If she did not agree, the trip to the chapel would surely be withdrawn.
She glanced at Jeanne Roy, who had turned back to the window, her arms folded across her chest. It would be dangerous to give a witch an item of her clothing, but more so to defy her.
She swallowed and knelt by her trunk. She opened the lid and saw that her linens bore the mark of having been wet and then dried again. A yellow stain crept across two chemises and one of her petticoats. Half of her clothing was ruined.
She reached for the pine-stained petticoat then pulled back.
Would it anger Jeanne Roy if the clothes she was offered weren’t the very best?
The other petticoat was her favourite, one she had spent long evenings stitching by the fire when her brothers and Papa were all still alive, before she left to work in the Delaunay household and everything had changed.
She could not bear to part with it. She stared at the linens and felt the turmoil stirring in her belly.
She also could not risk vexing the velvet witch.
She reached for her best petticoat and her only other skirt.
Then she rummaged and found her holy water vessel tucked down the side of the trunk.
She clutched the talisman in her hand for protection.
She approached the witch slowly with her eyes averted. She was about to hand the skirts over when she caught sight of a lump on Jeanne Roy’s mattress.
A baby’s grey corpse.
élisabeth gasped and dropped the skirts on the floor. She looked to the witch—a snarl spreading across her face—and then back to the dead child.
It was nothing but a homespun cloth doll.
élisabeth exhaled so forcefully she thought she might fall to the ground.
She gazed at the witch’s familiar more carefully.
The shock of tangled soot-coloured yarn on the poppet’s head was a rival for its mistress’s own black hair.
The eyes had been poorly stitched and its arms flopped over its head, while the legs were rigid, ending in heavy stumps, as if Jeanne Roy had not the time nor the inclination to turn the heel and give the poor creature feet.

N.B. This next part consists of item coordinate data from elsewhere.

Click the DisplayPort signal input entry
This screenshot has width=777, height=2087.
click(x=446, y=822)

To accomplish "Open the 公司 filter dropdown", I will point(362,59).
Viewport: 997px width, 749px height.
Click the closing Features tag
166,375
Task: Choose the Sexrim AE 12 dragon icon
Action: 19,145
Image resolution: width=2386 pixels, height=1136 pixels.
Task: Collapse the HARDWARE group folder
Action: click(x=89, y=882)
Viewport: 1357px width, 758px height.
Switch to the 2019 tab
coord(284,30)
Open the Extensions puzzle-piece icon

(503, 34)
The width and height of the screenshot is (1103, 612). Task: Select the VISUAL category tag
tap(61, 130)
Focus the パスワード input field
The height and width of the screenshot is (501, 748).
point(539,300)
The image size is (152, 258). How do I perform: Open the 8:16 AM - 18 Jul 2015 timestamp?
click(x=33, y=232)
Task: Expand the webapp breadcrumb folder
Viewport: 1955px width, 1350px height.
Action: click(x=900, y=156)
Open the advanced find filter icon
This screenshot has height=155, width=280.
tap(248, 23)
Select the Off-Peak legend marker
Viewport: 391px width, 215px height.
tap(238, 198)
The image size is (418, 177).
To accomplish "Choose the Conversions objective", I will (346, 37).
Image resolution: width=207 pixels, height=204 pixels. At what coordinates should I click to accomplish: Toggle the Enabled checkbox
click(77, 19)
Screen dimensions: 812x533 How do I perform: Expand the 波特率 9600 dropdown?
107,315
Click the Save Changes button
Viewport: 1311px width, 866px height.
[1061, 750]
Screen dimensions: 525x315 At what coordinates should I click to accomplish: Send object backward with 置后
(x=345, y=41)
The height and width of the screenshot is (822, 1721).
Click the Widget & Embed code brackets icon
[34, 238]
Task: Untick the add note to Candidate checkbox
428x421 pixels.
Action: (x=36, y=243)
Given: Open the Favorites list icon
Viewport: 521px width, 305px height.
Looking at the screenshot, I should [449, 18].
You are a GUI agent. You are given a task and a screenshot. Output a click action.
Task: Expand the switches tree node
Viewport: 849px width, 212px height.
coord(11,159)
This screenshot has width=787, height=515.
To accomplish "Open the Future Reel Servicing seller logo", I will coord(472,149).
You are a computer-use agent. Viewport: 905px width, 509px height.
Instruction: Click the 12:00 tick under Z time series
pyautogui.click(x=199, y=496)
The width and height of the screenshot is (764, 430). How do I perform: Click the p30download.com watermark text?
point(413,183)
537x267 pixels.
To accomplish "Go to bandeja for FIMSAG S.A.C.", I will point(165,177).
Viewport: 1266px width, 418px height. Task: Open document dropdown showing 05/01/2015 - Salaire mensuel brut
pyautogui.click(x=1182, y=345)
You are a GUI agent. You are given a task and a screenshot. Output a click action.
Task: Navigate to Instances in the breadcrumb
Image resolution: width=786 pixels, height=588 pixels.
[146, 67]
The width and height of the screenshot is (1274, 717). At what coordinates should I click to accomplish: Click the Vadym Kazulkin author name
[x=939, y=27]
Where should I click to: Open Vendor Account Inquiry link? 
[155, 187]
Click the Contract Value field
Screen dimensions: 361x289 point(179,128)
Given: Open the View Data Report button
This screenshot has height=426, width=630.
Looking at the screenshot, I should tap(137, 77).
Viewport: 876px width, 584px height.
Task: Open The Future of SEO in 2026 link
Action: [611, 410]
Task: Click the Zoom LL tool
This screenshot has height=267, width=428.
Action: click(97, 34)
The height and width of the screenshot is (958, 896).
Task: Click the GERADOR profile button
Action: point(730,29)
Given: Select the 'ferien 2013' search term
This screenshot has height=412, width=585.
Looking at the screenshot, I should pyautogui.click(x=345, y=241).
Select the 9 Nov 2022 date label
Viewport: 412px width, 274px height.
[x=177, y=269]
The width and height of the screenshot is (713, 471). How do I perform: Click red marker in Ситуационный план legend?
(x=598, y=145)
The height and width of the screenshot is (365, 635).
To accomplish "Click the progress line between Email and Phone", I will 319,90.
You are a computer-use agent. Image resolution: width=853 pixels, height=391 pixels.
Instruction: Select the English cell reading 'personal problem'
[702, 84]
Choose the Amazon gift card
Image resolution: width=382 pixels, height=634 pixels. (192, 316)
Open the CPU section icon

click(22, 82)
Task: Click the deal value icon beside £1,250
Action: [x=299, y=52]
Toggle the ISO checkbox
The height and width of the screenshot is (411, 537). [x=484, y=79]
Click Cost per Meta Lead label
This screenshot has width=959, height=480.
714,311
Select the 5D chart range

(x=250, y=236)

It was so hideous that it was bewitching.
élisabeth could not stop herself from reaching out towards the doll.
“Don’t touch it,” Jeanne Roy warned.
élisabeth stumbled backwards as surely as if she had been struck. She turned and started to scamper across the room, squeezing her holy water vessel tightly.
“Wait,” the witch called out. élisabeth felt her legs go rigid, and then experienced an added jolt of fear—for did the priest not say stiffness was an indication of demonic possession? Fixed to the spot, she cringed and turned her shoulders towards Jeanne Roy.
“Thank you,” the witch said clutching the skirts in her hand. “For the clothes.”
élisabeth dared to meet her eye. The witch’s face was tense, as if she was trying to control her pride—or her fury. élisabeth did not wait to find out. She dropped her eyes and hurried back to the safety of her own trunk.